▶ The records
▬▬▬▬▬▬▬▬▬▬

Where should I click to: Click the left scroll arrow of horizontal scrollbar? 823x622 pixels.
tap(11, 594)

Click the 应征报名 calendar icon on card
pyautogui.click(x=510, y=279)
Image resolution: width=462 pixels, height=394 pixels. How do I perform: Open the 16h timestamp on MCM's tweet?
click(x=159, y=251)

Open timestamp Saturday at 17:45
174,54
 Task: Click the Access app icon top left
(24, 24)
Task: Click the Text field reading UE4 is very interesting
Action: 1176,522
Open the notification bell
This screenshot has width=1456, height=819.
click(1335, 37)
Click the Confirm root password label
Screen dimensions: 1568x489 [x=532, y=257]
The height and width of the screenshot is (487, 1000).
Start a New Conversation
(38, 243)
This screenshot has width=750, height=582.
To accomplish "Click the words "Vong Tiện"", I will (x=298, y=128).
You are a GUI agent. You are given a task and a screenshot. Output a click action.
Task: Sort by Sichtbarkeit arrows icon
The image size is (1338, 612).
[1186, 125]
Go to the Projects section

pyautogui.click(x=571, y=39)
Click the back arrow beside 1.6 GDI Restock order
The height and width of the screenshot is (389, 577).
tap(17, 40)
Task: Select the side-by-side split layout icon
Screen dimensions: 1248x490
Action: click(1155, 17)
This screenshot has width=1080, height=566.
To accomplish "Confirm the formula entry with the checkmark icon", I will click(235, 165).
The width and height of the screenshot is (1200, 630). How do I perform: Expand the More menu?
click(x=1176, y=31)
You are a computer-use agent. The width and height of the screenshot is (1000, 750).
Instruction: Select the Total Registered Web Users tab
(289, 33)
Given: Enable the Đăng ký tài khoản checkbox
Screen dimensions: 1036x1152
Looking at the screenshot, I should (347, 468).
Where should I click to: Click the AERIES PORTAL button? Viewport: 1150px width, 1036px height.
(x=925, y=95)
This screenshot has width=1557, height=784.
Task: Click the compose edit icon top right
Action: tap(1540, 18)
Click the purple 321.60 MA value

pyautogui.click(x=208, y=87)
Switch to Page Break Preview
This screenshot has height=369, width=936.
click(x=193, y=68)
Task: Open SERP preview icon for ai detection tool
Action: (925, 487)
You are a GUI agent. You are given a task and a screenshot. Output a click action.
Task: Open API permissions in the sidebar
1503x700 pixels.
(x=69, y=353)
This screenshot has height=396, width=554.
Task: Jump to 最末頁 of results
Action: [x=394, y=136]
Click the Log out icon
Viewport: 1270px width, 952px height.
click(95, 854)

▬▬▬▬▬▬▬▬▬▬

▶ To do
Swap "sidebar" for "side panel" in the entries, starting with the line that contains "Switch to Page Break Preview" and going on through the end of the entries. Reproduce only those lines, with everything else left unchanged.

▶ Solution to this problem
Switch to Page Break Preview
This screenshot has height=369, width=936.
click(x=193, y=68)
Task: Open SERP preview icon for ai detection tool
Action: (925, 487)
You are a GUI agent. You are given a task and a screenshot. Output a click action.
Task: Open API permissions in the side panel
1503x700 pixels.
(x=69, y=353)
This screenshot has height=396, width=554.
Task: Jump to 最末頁 of results
Action: [x=394, y=136]
Click the Log out icon
Viewport: 1270px width, 952px height.
click(95, 854)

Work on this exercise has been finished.